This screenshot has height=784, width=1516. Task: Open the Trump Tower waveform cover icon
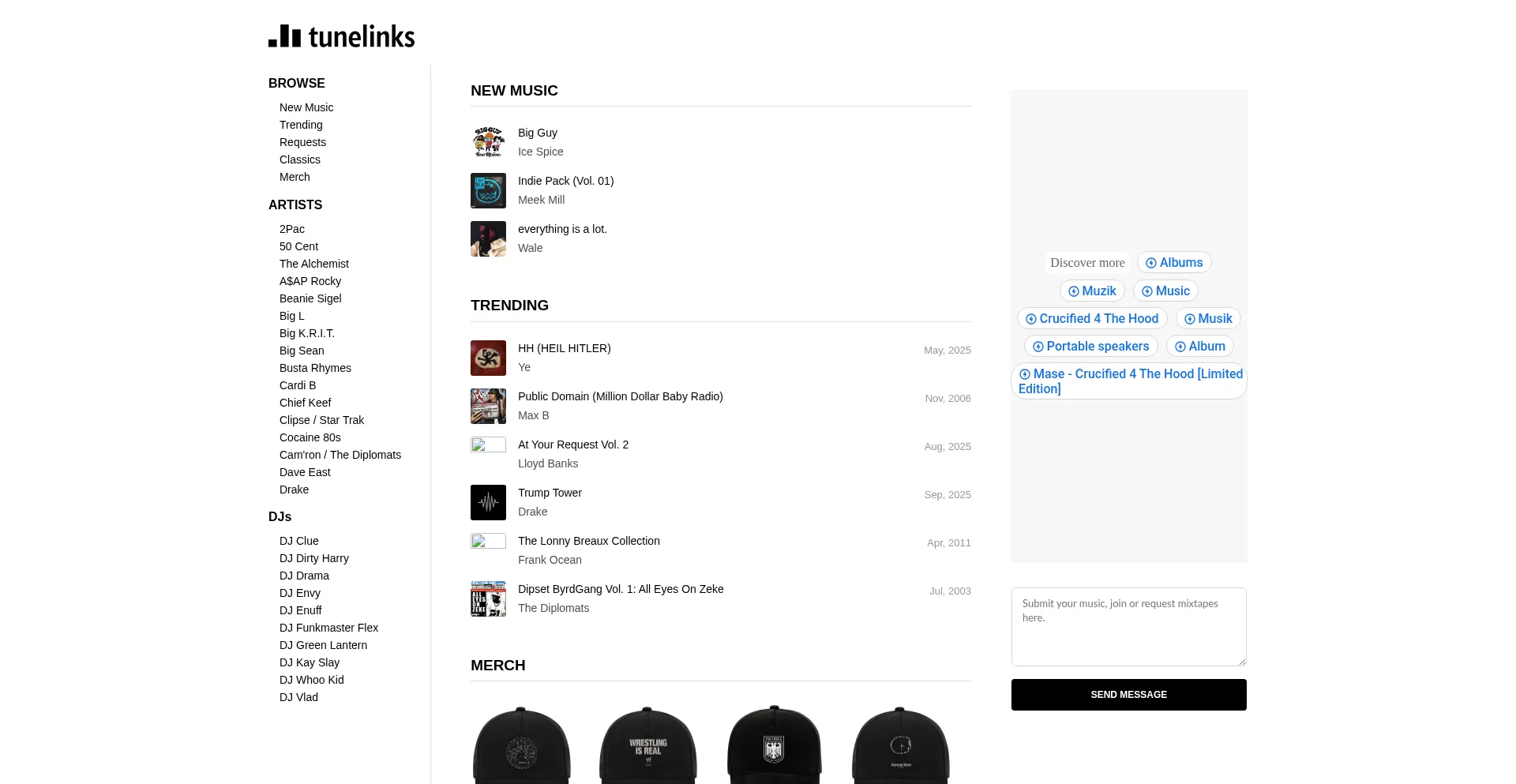click(488, 502)
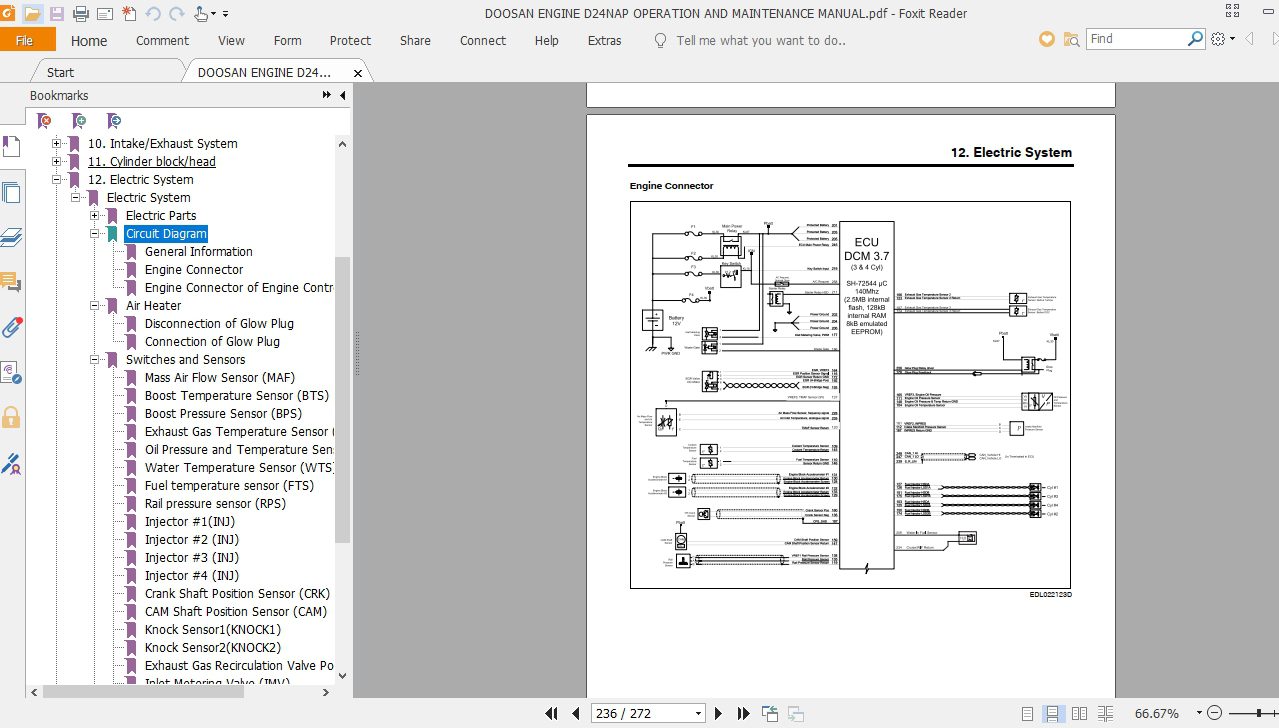Screen dimensions: 1279x728
Task: Select the Layers panel icon in sidebar
Action: [13, 237]
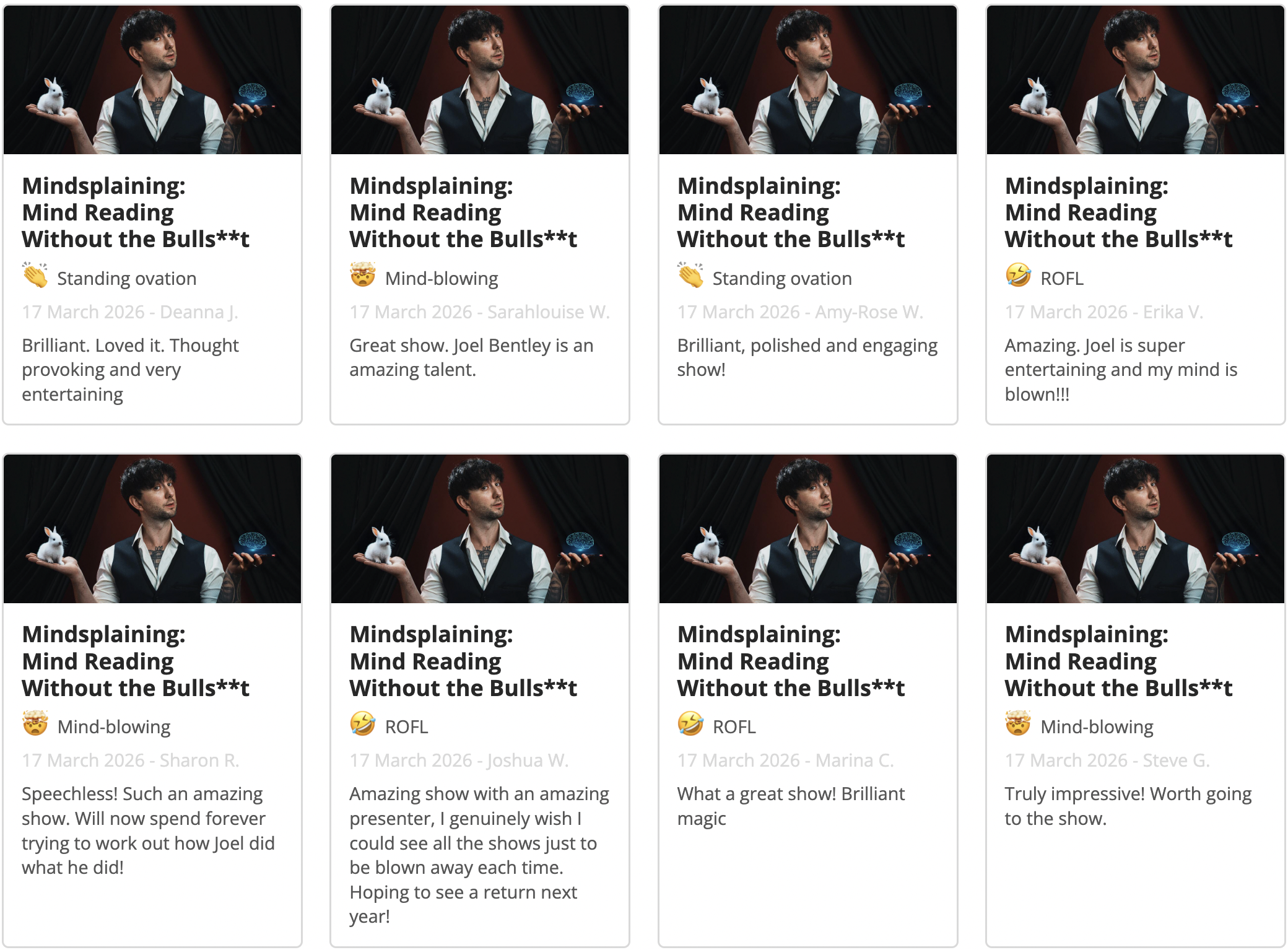Select review text 'What a great show! Brilliant magic'
Screen dimensions: 1288x950
pyautogui.click(x=791, y=806)
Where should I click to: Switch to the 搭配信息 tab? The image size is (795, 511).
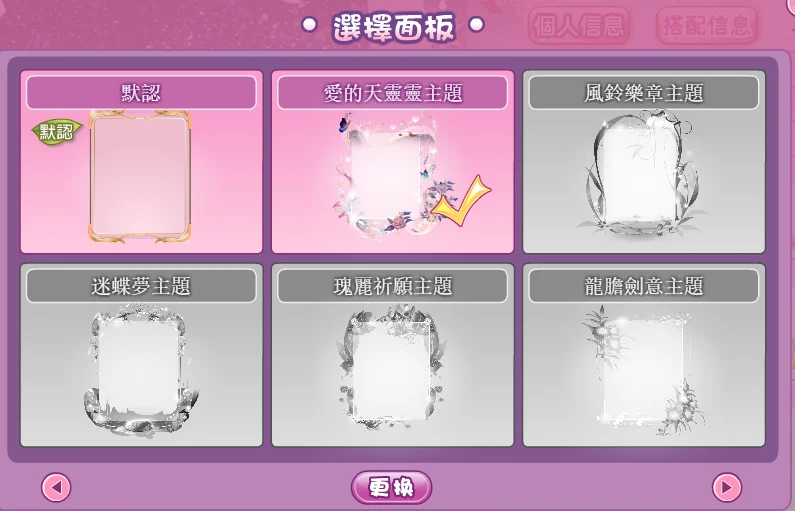(706, 25)
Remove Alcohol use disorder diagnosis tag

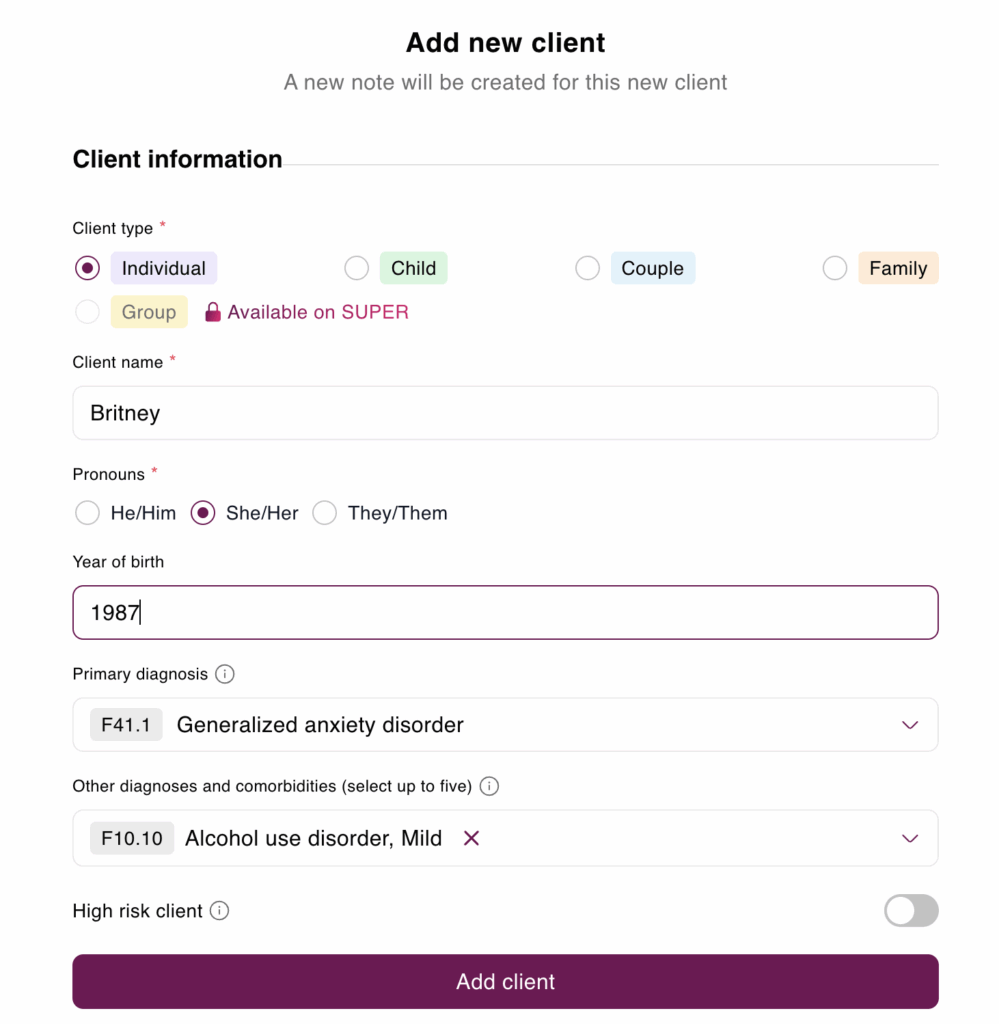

# Prompt
Reprint every record exactly and skip the pictures.

# Answer space
This screenshot has height=784, width=1516. Task: Open the Trump Tower waveform cover icon
click(488, 502)
Screen dimensions: 1279x728
Task: Select the Layers panel icon in sidebar
Action: [13, 237]
Select review text 'What a great show! Brilliant magic'
Screen dimensions: 1288x950
pyautogui.click(x=791, y=806)
Where should I click to: Switch to the 搭配信息 tab? The image size is (795, 511).
(706, 25)
Remove Alcohol use disorder diagnosis tag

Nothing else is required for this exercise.